Danish taekwondo practitioner (born 1975)

Jesper Roesen (born 2 May 1975) is a Danish retired taekwondo practitioner, who competed in the men's featherweight category. Considering one of Europe's top taekwondo players in his own division, Roesen held three European titles (1996, 1998, and 2005), obtained two silver medals at the World Championships (1999 and 2001), and represented his nation Denmark at the 2004 Summer Olympics. He now trains students at a school in Denmark. Throughout his sporting career, Roesen trained full-time for Hwarang Taekwondo Klub in Rødovre, under his personal coach and master Bjarne Johansen.

Roesen began his taekwondo training with Master Kytu's Hwarang Taekwondo Klub at fourteen years old.
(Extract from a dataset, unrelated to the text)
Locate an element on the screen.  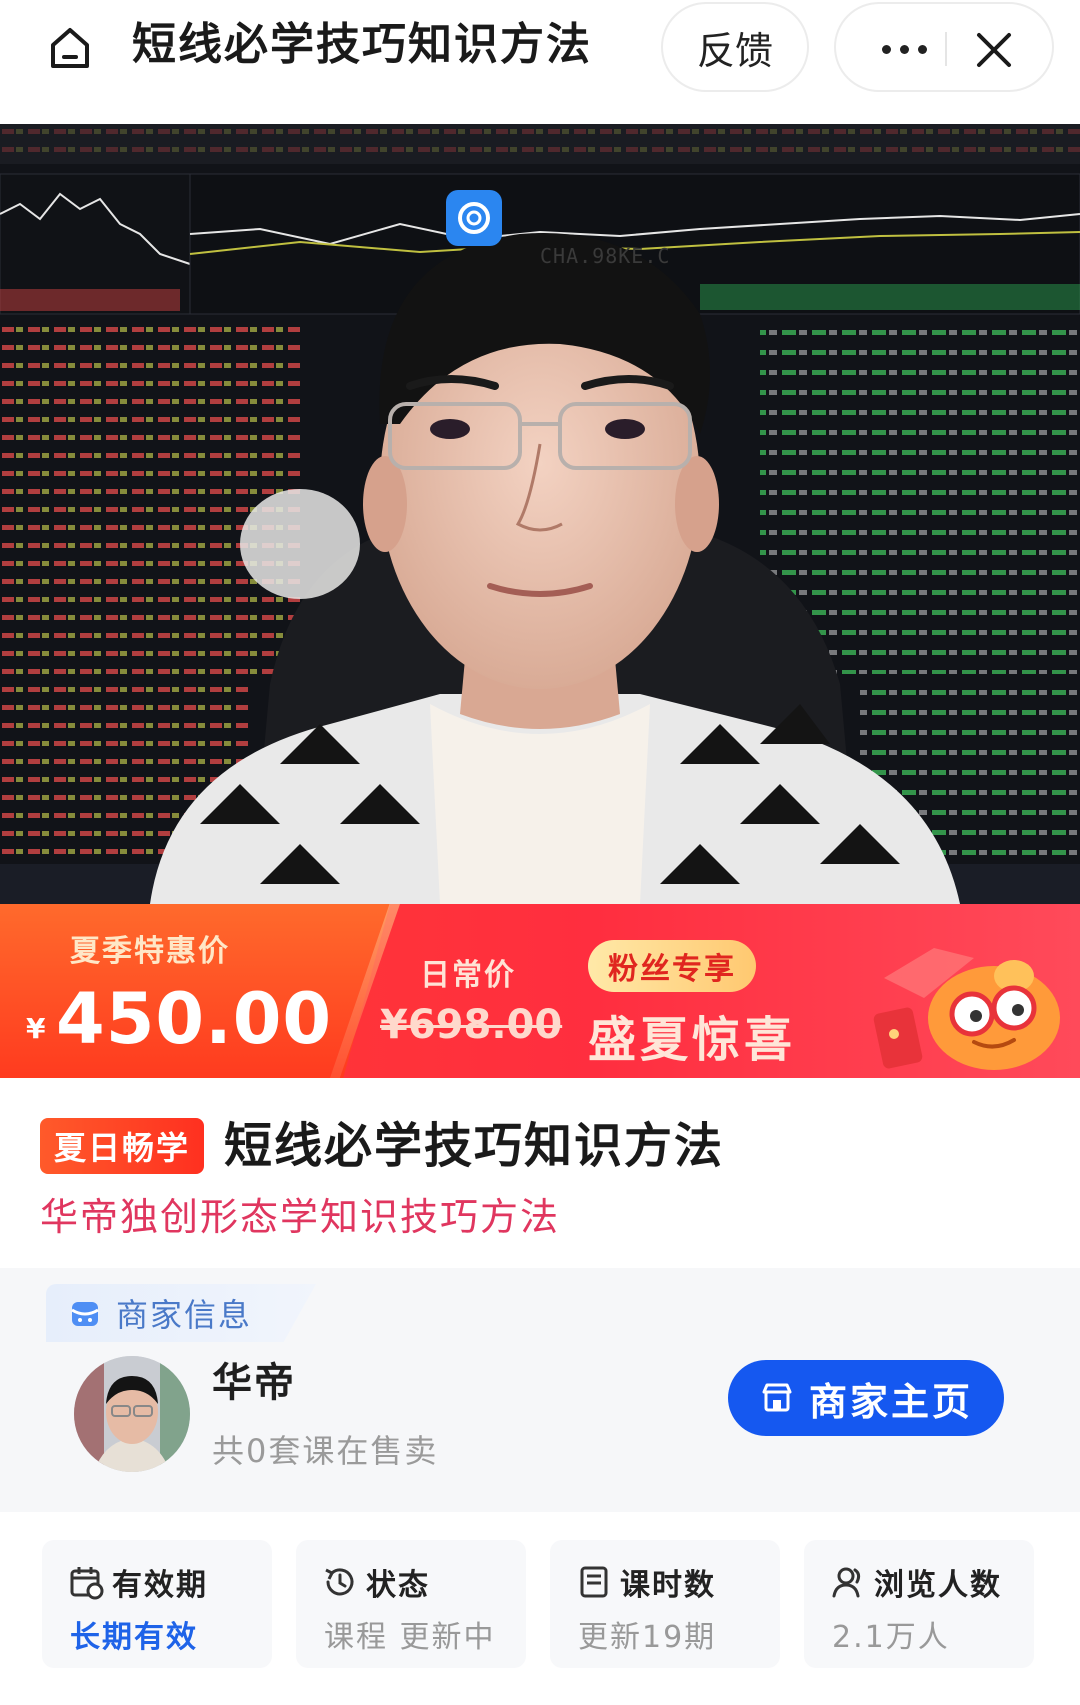
home-icon is located at coordinates (70, 48).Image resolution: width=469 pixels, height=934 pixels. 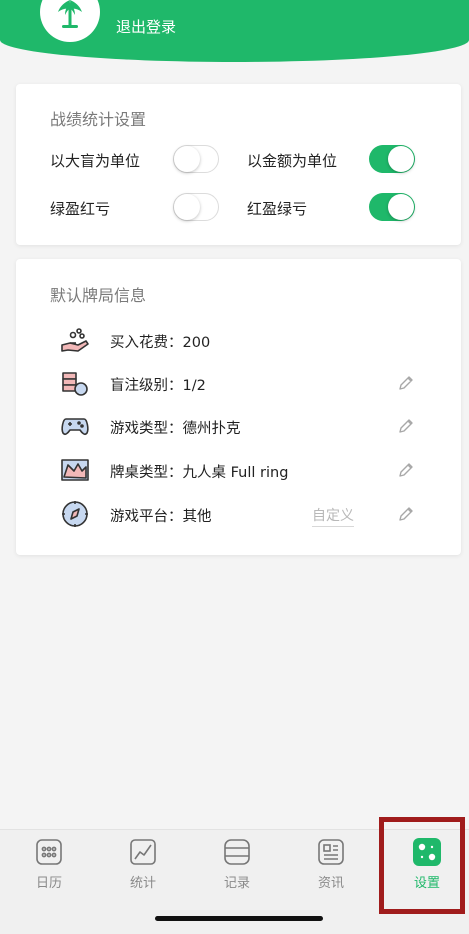 I want to click on tab-news: 资讯, so click(x=331, y=865).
In 1996, Roesen's sporting career thrived with his first ever European title in Helsinki, Finland, and then continued to add one more in Eindhoven, Netherlands two years later. Roesen also permitted a chance to represent his nation Denmark at the World Taekwondo Championships, where he placed second behind South Korea's No Hyun-goo in 1999 and U.S. fighter Steven López in 2001.

At the 2004 Summer Olympics in Athens, Roesen qualified for the Danish squad in the men's featherweight class (68 kg), by registering his entry and placing third from the European Olympic Qualifying Tournament in Baku, Azerbaijan. Roesen got off to a flying start with a seamless 11–10 victory over Argentina's two-time Olympian Alejandro Hernando, before ending his Olympic debut by hopelessly losing the quarterfinal match 11–13 to South Korea's Song Myeong-seob.

Roesen won his third gold medal at the 2005 European Championships in Riga, Latvia, defeating Tommy Mollet in the final. The competition marked the end of his fifteen-year taekwondo career.